Mandatory human approval: Every proposal goes through ApprovalStore. No auto-apply.
Guard chain: 4 sequential guards must all pass before approval routing.
Rollback plans: Every proposal must carry a concrete, validated rollback plan.
Tiered regression detection: Instant circuit-breaker + delayed statistical test.
Auto-rollback: On regression, the executor dispatches the applier-materialised inverse operations automatically (the proposal's static rollback plan remains human-readable intent; the dispatched operations carry the apply-time-captured prior state).
Rate limiting: Configurable proposal submission limits prevent flood.
Scope enforcement: Proposals outside enabled altitudes are rejected.
Disabled by default: The entire system is opt-in.

MCP Service Facades and Signal Stores¶

Following META-MCP-2 (#1524), the signal aggregation surface is backed by three pluggable in-memory stores (each follows the protocol + strategy + factory pattern; durable backends ship behind the same protocol later):

Store	Module	Role
`ErrorTaxonomyStore`	`synthorg.engine.classification.taxonomy_store`	Ring-buffered classification results feeding `ErrorSignalAggregator`; subscribes to the `ClassificationSink` protocol.
`EvolutionOutcomeStore`	`synthorg.meta.evolution.outcome_store`	Ring-buffered applied/rolled-back proposal outcomes feeding `EvolutionSignalAggregator`.
`TelemetryEventCounter`	`synthorg.telemetry.event_counter`	Rolling event counts by type feeding `TelemetrySignalAggregator`; registered as a `TelemetryCollector.subscribe(...)` consumer.

The facade layer composes the seven aggregators, SnapshotBuilder, and the proposal approval store into a single SignalsService that shims the synthorg_signals_* tools.
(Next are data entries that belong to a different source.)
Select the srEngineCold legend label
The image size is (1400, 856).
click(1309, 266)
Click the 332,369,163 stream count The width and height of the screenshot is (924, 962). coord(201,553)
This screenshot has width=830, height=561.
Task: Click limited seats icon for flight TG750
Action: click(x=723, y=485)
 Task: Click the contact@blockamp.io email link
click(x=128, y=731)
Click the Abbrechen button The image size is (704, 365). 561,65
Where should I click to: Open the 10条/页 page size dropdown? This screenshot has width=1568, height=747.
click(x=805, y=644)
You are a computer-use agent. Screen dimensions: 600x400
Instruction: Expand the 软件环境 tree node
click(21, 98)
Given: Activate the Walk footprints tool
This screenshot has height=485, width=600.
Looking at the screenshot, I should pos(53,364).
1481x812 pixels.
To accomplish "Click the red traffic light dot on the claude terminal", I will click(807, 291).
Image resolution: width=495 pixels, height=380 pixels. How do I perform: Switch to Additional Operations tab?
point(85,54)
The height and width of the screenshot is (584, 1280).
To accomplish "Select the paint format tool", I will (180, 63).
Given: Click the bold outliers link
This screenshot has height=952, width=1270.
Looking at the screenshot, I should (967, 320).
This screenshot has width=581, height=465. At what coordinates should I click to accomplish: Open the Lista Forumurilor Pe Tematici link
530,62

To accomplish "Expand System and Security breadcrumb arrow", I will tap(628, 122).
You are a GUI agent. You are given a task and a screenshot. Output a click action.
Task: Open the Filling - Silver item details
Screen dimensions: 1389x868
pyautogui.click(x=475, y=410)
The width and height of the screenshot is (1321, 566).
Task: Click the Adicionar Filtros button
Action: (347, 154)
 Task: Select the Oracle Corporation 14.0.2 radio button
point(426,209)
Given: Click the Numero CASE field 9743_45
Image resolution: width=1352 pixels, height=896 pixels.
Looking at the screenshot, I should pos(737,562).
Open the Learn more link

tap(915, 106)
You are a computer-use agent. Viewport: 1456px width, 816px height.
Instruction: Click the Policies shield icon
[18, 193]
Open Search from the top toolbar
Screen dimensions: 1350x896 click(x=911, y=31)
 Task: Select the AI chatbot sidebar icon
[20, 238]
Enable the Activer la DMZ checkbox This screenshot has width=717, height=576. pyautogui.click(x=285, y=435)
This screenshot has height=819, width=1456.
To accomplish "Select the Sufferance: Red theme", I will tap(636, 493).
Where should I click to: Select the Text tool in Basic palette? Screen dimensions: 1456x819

AnalyticsService and ReportsService layer on top: analytics is a stateless view over SignalsService snapshots (single source of truth, no independent cache), and reports owns async job lifecycle + artifact storage.

The MCP handler surface for the self-improvement loop is described in MCP Handler Contract; coverage across the CRUD, observability, memory, and coordination domains follows the same ToolHandler + args_model pattern as the rest of the MCP tool surface.